→ Dados do exercício
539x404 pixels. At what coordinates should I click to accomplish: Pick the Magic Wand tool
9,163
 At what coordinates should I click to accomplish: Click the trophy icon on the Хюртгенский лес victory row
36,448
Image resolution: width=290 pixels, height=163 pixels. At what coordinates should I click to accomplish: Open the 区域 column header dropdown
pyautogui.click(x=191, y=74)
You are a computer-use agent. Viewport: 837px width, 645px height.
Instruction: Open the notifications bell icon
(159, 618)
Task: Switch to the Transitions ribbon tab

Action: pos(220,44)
...
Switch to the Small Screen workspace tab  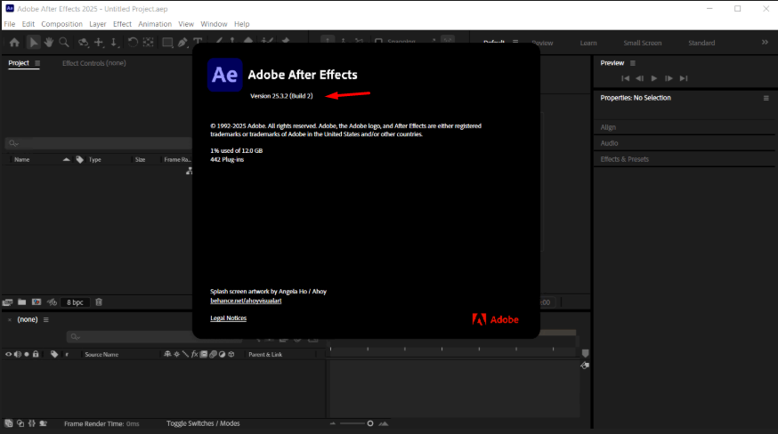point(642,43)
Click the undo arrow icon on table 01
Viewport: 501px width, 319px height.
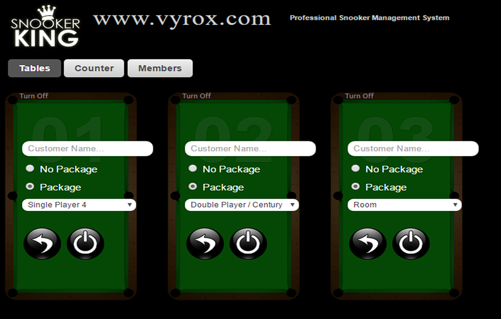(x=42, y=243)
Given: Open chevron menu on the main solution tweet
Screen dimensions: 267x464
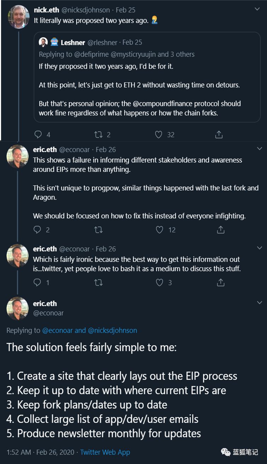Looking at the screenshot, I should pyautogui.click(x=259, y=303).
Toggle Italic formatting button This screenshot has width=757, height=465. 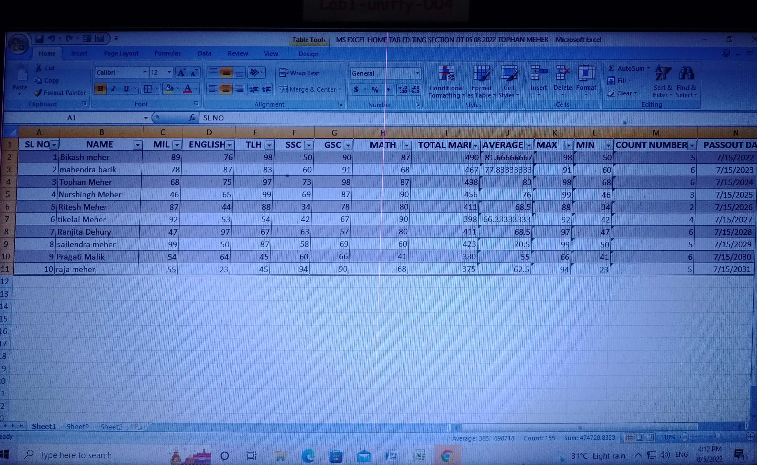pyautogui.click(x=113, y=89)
--
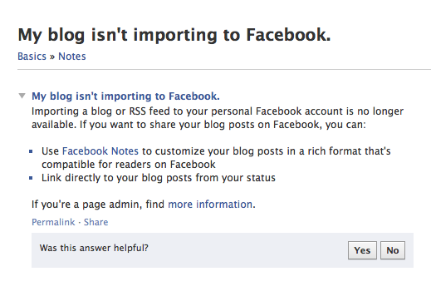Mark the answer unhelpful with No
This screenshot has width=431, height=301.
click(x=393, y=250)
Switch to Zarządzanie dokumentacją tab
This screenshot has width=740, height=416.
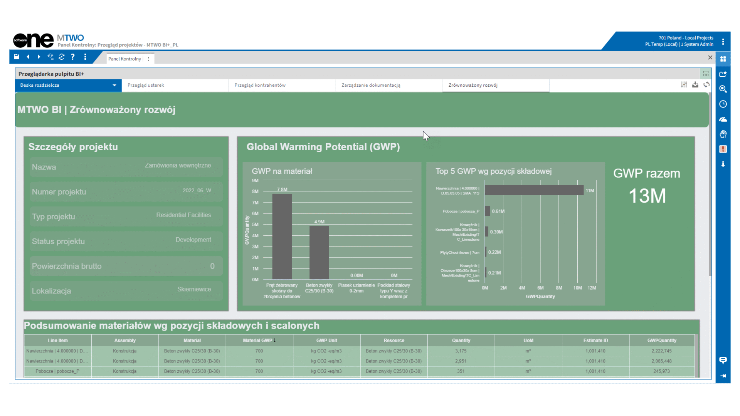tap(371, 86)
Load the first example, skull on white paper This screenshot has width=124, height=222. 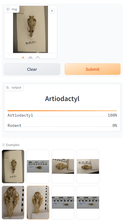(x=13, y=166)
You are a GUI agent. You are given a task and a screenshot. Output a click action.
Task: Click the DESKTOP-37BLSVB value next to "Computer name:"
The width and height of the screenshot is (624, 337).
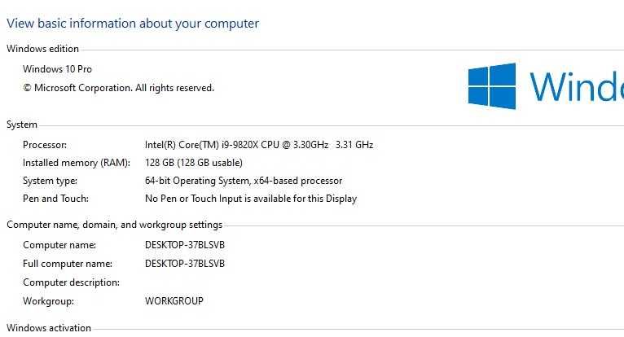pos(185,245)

→ Requisitos da tarefa
Reescreva as linhas da listagem começando pela linha com "539x404 pixels. At" e seguindo até a linha com "Action: pos(220,44)", substituindo cada ocorrência de "coordinates" por "positions" e deixando todo o resto inalterado.

→ Solução do problema
539x404 pixels. At what positions should I click to accomplish: Pick the Magic Wand tool
9,163
 At what positions should I click to accomplish: Click the trophy icon on the Хюртгенский лес victory row
36,448
Image resolution: width=290 pixels, height=163 pixels. At what positions should I click to accomplish: Open the 区域 column header dropdown
pyautogui.click(x=191, y=74)
You are a computer-use agent. Viewport: 837px width, 645px height.
Instruction: Open the notifications bell icon
(159, 618)
Task: Switch to the Transitions ribbon tab

Action: pos(220,44)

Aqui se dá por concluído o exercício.